BEGIN Information shown

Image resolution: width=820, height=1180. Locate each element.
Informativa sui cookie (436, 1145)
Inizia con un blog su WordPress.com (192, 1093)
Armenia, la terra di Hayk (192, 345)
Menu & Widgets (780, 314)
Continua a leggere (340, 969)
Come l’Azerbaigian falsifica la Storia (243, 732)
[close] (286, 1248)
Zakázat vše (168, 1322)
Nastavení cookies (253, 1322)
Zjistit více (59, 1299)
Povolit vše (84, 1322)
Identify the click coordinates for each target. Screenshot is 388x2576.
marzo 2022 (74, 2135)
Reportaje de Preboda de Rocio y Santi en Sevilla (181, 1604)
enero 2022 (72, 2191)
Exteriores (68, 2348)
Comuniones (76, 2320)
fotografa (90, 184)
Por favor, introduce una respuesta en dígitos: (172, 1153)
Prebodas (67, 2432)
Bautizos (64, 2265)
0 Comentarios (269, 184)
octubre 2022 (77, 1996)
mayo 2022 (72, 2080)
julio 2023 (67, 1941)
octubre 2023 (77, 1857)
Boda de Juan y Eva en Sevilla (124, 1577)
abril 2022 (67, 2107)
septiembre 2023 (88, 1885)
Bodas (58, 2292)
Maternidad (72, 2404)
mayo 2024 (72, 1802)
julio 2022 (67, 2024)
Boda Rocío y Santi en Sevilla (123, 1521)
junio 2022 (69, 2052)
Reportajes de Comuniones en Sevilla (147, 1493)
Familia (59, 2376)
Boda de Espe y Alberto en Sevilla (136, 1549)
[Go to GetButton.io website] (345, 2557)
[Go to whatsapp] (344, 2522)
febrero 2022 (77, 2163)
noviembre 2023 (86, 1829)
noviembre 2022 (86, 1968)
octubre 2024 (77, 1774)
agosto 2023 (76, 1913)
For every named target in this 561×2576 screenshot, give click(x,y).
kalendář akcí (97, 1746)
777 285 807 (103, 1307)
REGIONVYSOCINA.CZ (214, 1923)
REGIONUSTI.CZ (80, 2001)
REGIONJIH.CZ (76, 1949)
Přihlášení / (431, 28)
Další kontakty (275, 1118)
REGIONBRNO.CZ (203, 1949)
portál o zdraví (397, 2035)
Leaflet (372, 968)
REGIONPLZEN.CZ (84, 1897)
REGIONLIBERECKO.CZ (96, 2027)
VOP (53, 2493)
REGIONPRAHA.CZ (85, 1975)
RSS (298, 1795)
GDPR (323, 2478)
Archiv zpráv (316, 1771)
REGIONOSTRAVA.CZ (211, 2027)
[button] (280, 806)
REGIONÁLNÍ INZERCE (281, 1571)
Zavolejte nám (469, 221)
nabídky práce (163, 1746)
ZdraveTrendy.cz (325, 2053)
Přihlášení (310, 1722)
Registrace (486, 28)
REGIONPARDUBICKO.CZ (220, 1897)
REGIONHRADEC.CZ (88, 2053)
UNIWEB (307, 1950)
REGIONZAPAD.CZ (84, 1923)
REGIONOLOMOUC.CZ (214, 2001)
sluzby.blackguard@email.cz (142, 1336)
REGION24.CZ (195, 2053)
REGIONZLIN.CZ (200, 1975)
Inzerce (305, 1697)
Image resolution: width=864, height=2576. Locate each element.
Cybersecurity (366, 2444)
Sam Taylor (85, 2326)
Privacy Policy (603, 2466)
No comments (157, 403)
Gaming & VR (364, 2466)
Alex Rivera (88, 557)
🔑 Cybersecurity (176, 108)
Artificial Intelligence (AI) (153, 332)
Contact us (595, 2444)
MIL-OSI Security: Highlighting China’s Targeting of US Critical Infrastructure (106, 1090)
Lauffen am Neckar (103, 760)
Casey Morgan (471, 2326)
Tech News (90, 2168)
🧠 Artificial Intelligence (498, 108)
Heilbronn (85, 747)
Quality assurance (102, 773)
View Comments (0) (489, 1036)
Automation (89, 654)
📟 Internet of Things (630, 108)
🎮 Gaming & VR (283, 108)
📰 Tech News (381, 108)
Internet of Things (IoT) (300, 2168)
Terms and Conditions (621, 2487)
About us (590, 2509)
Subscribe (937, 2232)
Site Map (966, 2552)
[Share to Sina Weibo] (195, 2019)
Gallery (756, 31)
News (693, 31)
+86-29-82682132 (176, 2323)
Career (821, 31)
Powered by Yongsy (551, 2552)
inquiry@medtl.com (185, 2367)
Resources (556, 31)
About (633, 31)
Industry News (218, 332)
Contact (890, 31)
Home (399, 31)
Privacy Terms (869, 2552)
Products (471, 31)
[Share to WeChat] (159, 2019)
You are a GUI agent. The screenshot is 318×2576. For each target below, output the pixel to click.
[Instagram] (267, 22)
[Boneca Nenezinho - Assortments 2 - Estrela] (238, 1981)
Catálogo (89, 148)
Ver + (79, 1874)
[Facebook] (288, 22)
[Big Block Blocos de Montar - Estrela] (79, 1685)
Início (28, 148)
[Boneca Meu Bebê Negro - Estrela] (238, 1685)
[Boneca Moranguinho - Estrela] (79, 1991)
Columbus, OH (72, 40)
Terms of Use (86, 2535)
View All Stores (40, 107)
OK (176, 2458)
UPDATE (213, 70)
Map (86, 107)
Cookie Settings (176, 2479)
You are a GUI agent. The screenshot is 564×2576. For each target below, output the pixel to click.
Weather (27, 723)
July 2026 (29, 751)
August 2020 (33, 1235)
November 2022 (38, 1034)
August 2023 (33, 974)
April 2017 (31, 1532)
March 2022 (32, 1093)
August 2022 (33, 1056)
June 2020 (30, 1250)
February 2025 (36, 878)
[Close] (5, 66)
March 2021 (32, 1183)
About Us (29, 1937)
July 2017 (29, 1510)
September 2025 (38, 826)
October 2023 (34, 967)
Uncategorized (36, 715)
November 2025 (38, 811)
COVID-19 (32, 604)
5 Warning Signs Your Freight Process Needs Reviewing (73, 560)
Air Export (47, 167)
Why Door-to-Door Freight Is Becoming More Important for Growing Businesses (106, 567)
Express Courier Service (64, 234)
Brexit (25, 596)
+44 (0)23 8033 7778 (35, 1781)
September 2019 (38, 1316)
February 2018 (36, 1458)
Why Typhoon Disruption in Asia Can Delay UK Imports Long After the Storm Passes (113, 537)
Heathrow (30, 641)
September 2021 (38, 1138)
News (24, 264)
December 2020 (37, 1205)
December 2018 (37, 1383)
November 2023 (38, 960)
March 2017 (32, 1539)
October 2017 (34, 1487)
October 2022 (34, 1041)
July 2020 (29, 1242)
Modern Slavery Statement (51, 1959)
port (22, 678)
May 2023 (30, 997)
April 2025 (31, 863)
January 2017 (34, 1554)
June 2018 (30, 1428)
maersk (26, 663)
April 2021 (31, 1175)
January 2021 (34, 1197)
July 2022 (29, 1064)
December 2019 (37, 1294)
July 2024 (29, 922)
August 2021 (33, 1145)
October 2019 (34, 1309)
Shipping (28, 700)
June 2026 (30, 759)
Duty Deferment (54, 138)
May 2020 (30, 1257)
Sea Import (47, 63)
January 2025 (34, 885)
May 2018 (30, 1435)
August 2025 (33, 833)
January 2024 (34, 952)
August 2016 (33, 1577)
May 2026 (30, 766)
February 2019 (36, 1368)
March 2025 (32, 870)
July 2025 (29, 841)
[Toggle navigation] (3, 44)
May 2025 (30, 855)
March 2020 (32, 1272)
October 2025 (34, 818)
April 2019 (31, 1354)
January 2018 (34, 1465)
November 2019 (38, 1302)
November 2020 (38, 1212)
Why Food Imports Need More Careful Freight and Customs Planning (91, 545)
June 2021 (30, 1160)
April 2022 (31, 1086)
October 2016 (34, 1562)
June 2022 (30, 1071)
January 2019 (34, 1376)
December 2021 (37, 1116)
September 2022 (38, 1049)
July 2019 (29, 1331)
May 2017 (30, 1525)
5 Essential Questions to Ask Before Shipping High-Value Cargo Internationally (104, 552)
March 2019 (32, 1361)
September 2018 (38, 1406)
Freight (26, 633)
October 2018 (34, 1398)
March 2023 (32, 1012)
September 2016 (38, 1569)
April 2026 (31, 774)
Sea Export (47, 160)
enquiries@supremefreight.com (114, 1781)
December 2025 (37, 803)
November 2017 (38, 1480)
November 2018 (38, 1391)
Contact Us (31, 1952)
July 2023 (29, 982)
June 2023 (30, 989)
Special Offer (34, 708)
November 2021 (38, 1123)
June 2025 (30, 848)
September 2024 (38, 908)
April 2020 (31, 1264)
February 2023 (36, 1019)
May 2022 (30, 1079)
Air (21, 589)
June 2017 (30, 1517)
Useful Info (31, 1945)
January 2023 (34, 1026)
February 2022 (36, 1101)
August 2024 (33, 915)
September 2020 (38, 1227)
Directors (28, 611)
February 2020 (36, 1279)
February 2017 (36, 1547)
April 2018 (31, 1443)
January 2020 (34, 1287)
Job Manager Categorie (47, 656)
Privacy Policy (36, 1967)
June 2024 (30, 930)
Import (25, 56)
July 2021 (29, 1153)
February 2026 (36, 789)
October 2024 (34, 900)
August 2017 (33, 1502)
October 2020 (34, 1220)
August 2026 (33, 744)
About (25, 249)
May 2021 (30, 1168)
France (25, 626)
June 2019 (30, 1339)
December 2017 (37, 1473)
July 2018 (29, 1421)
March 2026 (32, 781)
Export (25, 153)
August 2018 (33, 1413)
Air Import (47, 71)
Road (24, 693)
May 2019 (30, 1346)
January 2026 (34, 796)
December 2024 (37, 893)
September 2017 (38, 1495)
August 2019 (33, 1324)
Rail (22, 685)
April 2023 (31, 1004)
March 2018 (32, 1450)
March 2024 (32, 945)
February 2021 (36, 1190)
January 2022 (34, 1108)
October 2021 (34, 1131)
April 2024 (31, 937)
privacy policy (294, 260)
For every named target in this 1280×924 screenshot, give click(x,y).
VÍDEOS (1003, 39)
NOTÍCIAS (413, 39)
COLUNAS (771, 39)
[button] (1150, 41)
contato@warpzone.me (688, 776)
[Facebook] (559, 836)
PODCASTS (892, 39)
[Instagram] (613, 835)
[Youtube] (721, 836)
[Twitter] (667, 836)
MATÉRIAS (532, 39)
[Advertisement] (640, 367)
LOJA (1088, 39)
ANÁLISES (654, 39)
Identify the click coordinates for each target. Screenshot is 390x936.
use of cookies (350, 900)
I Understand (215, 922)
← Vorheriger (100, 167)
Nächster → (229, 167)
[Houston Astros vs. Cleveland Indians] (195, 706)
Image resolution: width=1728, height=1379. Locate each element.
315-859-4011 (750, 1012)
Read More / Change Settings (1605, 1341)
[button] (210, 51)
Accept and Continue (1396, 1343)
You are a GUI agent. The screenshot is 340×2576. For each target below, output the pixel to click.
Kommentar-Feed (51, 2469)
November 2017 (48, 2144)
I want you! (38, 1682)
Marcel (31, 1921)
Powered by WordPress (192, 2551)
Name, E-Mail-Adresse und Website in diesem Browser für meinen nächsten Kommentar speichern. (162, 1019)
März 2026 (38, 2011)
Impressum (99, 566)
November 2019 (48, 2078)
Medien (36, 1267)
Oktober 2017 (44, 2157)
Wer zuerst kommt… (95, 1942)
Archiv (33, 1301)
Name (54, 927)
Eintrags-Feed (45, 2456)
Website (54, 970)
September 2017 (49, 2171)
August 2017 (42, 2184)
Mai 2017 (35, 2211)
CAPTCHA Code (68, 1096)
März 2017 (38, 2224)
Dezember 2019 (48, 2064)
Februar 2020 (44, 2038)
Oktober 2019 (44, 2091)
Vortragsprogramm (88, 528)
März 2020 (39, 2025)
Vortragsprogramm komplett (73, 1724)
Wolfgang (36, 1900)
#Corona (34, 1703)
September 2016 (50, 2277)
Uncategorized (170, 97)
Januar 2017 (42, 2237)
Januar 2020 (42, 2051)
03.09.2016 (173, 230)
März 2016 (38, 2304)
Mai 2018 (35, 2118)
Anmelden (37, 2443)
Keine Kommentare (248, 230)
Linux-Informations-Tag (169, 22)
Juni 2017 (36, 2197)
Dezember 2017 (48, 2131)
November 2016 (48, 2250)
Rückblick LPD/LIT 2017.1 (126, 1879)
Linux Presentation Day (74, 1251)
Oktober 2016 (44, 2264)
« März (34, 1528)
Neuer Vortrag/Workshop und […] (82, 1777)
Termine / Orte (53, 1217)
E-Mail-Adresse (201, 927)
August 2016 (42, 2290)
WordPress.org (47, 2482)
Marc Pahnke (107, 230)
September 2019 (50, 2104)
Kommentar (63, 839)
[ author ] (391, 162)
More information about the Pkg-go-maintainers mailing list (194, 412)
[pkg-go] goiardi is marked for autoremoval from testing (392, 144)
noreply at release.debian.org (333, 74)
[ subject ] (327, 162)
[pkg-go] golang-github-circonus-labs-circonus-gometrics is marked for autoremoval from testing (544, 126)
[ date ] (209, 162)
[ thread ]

END Information shown

- **Directions for this task**:
Would you print, exactly as written, every line above from the one holding "VOP (53, 2493)" through the one holding "View Comments (0) (489, 1036)", with both included and no other lines?

- **Result**:
VOP (53, 2493)
REGIONPRAHA.CZ (85, 1975)
RSS (298, 1795)
GDPR (323, 2478)
Archiv zpráv (316, 1771)
REGIONOSTRAVA.CZ (211, 2027)
[button] (280, 806)
REGIONÁLNÍ INZERCE (281, 1571)
Zavolejte nám (469, 221)
nabídky práce (163, 1746)
ZdraveTrendy.cz (325, 2053)
Přihlášení (310, 1722)
Registrace (486, 28)
REGIONPARDUBICKO.CZ (220, 1897)
REGIONHRADEC.CZ (88, 2053)
UNIWEB (307, 1950)
REGIONZAPAD.CZ (84, 1923)
REGIONOLOMOUC.CZ (214, 2001)
sluzby.blackguard@email.cz (142, 1336)
REGION24.CZ (195, 2053)
REGIONZLIN.CZ (200, 1975)
Inzerce (305, 1697)
Image resolution: width=864, height=2576. Locate each element.
Cybersecurity (366, 2444)
Sam Taylor (85, 2326)
Privacy Policy (603, 2466)
No comments (157, 403)
Gaming & VR (364, 2466)
Alex Rivera (88, 557)
🔑 Cybersecurity (176, 108)
Artificial Intelligence (AI) (153, 332)
Contact us (595, 2444)
MIL-OSI Security: Highlighting China’s Targeting of US Critical Infrastructure (106, 1090)
Lauffen am Neckar (103, 760)
Casey Morgan (471, 2326)
Tech News (90, 2168)
🧠 Artificial Intelligence (498, 108)
Heilbronn (85, 747)
Quality assurance (102, 773)
View Comments (0) (489, 1036)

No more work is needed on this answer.